═════ ПРЕДЛОЖЕННЫЙ ОТРЫВОК ═════

Зная характер мужа, Софья Андреевна не прочь сыграть на этой – весьма тонкой – струне. «Во время нашего тяжёлого объяснения вдруг из Льва Ник. выскочил зверь: злоба засверкала в глазах, он начал говорить что-то резкое, я ненавидела его в эту минуту и сказала ему: “А! вот когда ты настоящий!”, и он сразу притих»[985].
Выведя его из себя, она тут же ловит его на слове, на интонации, жесте. И он «сразу притих», ибо не может позволить себе распускаться и даже в сердцах отходить от той линии поведения, которую сознательно избрал и на которую ему находчиво указывают, дабы уличить в неискренности и двойном дне.
«Помоги мне, Господи, – пишет он в дневнике. – Опять хочется уйти. И не решаюсь. Но и не отказываюсь. Главное: для себя ли я сделаю, если уйду. То, что я не для себя делаю, оставаясь, это я знаю».
Он остаётся «не для себя». Жена, почитавшая его эгоистом, могла бы оценить эту брачную жертву.

═════ ИСХОДНЫЕ ДАННЫЕ ═════

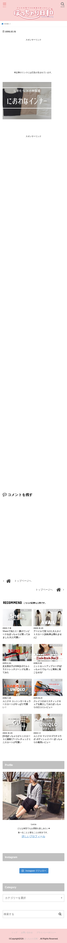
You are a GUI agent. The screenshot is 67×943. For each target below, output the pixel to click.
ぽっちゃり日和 (32, 939)
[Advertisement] (33, 53)
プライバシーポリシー (46, 933)
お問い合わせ (27, 933)
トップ (14, 933)
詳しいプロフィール (33, 836)
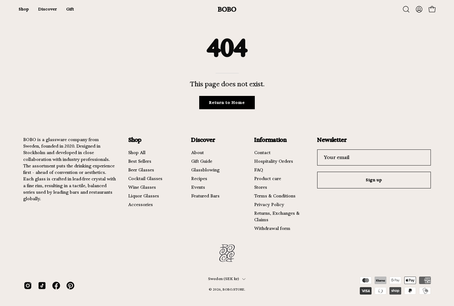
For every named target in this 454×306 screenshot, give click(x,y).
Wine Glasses (142, 187)
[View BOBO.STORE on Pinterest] (70, 285)
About (197, 152)
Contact (262, 152)
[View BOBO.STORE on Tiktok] (42, 285)
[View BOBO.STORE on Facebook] (56, 285)
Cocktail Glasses (145, 178)
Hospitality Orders (273, 161)
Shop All (136, 152)
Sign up (374, 180)
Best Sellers (139, 161)
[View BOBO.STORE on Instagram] (27, 285)
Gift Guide (201, 161)
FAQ (258, 169)
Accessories (140, 204)
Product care (267, 178)
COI (236, 294)
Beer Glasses (141, 169)
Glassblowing (205, 169)
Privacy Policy (269, 204)
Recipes (199, 178)
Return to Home (227, 102)
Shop (134, 139)
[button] (406, 9)
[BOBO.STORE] (227, 9)
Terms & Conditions (275, 195)
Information (270, 139)
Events (198, 187)
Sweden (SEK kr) (223, 279)
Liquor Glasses (143, 195)
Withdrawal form (272, 228)
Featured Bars (205, 195)
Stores (260, 187)
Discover (203, 139)
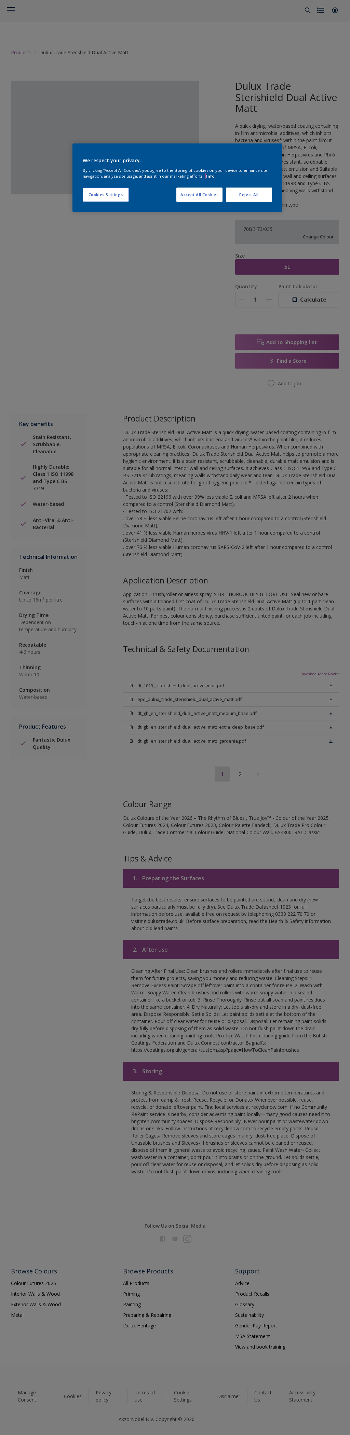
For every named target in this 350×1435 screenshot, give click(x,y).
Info (210, 176)
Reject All (249, 194)
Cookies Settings (106, 194)
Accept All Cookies (199, 194)
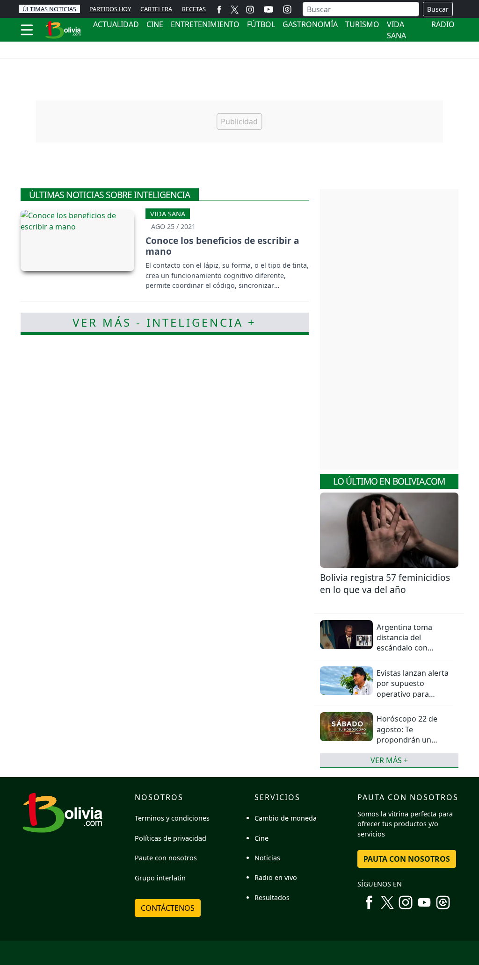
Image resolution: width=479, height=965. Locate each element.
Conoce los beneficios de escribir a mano (222, 245)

═════

**ЗАДАНИЯ**
1) Пожалуйста, процитируйте из отрывка фрагмент, начиная со слов «Выведя его из» и заканчивая словами «и двойном дне.».
2) Ответьте по отрывку на вопросы:
(а) Какие слова Софья Андреевна сказала мужу, когда из него «выскочил зверь»?
(б) Чего Льву Николаевичу опять хочется, судя по записи в дневнике?
(в) Кем жена почитала Льва Николаевича?
3) Определите, соответствуют ли отрывку утверждения:
(а) Услышав слова жены, Лев Николаевич сразу притих.
(б) В дневнике Лев Николаевич пишет, что решился уйти.
(в) Жена считала Льва Николаевича эгоистом.

**ОТВЕТЫ К ЗАДАНИЯМ**
1)
Выведя его из себя, она тут же ловит его на слове, на интонации, жесте. И он «сразу притих», ибо не может позволить себе распускаться и даже в сердцах отходить от той линии поведения, которую сознательно избрал и на которую ему находчиво указывают, дабы уличить в неискренности и двойном дне.

2)
(а) «А! вот когда ты настоящий!»
(б) Уйти.
(в) Эгоистом.

3)
(а) Да: «и он сразу притих».
(б) Нет: «И не решаюсь».
(в) Да: «Жена, почитавшая его эгоистом».